I would like to hear what happened to you. Many people see corruption as a victimless crime. If a governor got fancy presents and a few tens of thousands of dollars in loans from some businessman, and in return made state officials listen to that businessman’s pitch, well that may be wrong in the abstract. It may be “tawdry” or “distasteful” (words judges and expert commentators love to use to make light of corruption). But no one died, right? No one got maimed. It’s not a serious crime. Right?
Wrong.
In countries where I have spent the past decade living with, working on, and investigating this problem, corruption is in your face. In Afghanistan, a dear friend of mine, a sunny, stout young man, former police officer and newly minted auto parts salesman, was smacked in the face when he told a cop he would not put any money in his outstretched hand. In Nigeria, a prosecutor I know told me the story of a man who died of the complications of diabetes when the judge refused bail for a petty arrest. That was after the judge demanded sex from the man’s wife as the price for her husband’s conditional release. In Honduras, people are assassinated for standing up to the wholesale theft of their land and natural resources by a handful of ruling families.

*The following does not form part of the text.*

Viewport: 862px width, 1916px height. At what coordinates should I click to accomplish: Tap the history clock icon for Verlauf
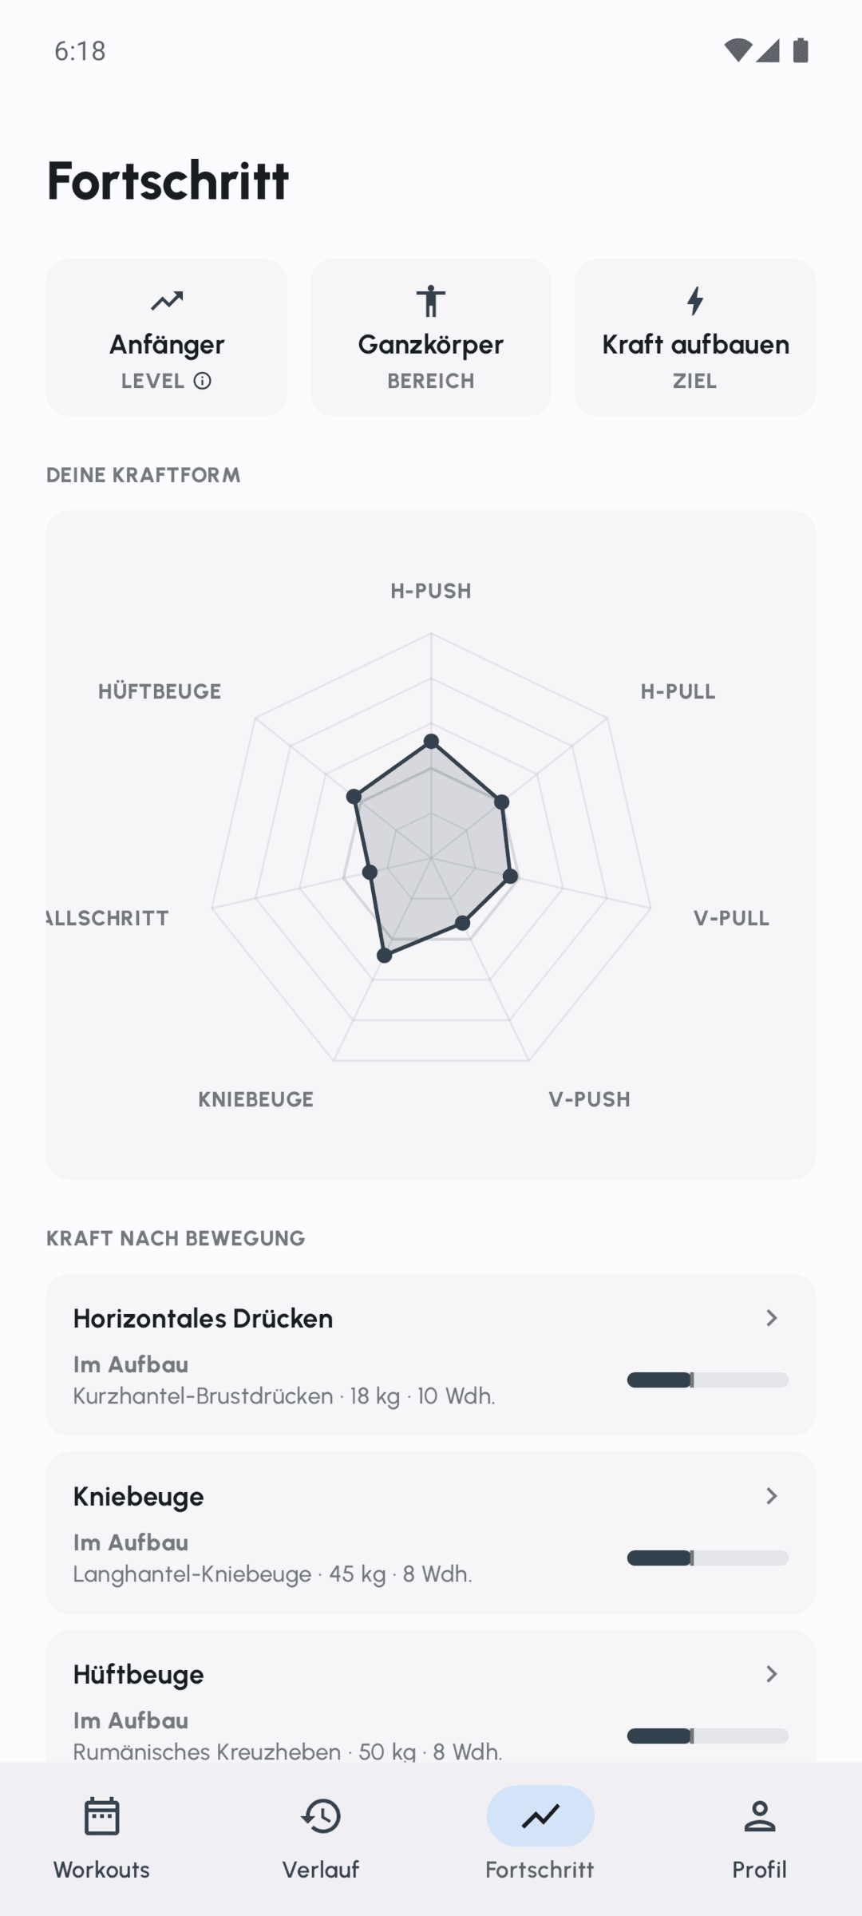321,1816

It’s true, we don’t have it so bad in the United States.
But it really depends on how you understand corruption. If corruption means cash in envelopes in return for an explicitly defined exercise of government power – a legal decision, a zoning ruling, the award of a contract – that’s one thing. And that’s how the U.S. Supreme Court has defined corruption. But if corruption is understood more broadly, to mean the systematic capture of government and its key functions by a network that counts government officials, business magnates, and sometimes outright criminals among its members. When that network bends government agencies into the service of its members, not the public’s, that’s another thing.
That’s what I call a rigged system. And that’s the form corruption is taking today in more countries than I ever thought possible. Including our own.
Under that definition, when well more than 350,000 Americans have died from an opioid overdose since 2000 – while DEA prosecutors turned coat as the deaths mounted, and went to work for the very pharma companies they had once prosecuted, the companies that were shipping millions of pills to tiny local drug stores -- those sufferers and their shattered families are the victims of corruption.
When some four million Americans lost their homes due to deliberate, systemic fraud by mortgage lenders and derivatives speculators, which had planted personnel in the most influential economic positions in administrations of both parties, so as to ensure their businesses escaped government oversight (see e.g. Bill Black, the former regulator who wrote the book on this system with regards to the Savings and Loan crisis, here on the Great Recession, or the U.S. Government’s own scathing inquiry, here), those millions of homeless are the victims of corruption.
When 300,000 of my long-suffering West Virginia neighbors had to do without drinking water for weeks on end, because “Freedom” Industries (freedom for whom, to do what?) spilled 10,000 gallons of lethal chemicals used in coal production into the glorious Elk River, turning its waters a sickening orange -- in a state where energy industry executives who control the political process have for years been stripping away our property rights and environmental protections and enforcement of even minimal safety standards -- those citizens, and their beloved landscapes, were the victims of corruption.
Has anything like this happened to you, to your town or community? If so, I’d like to hear about it.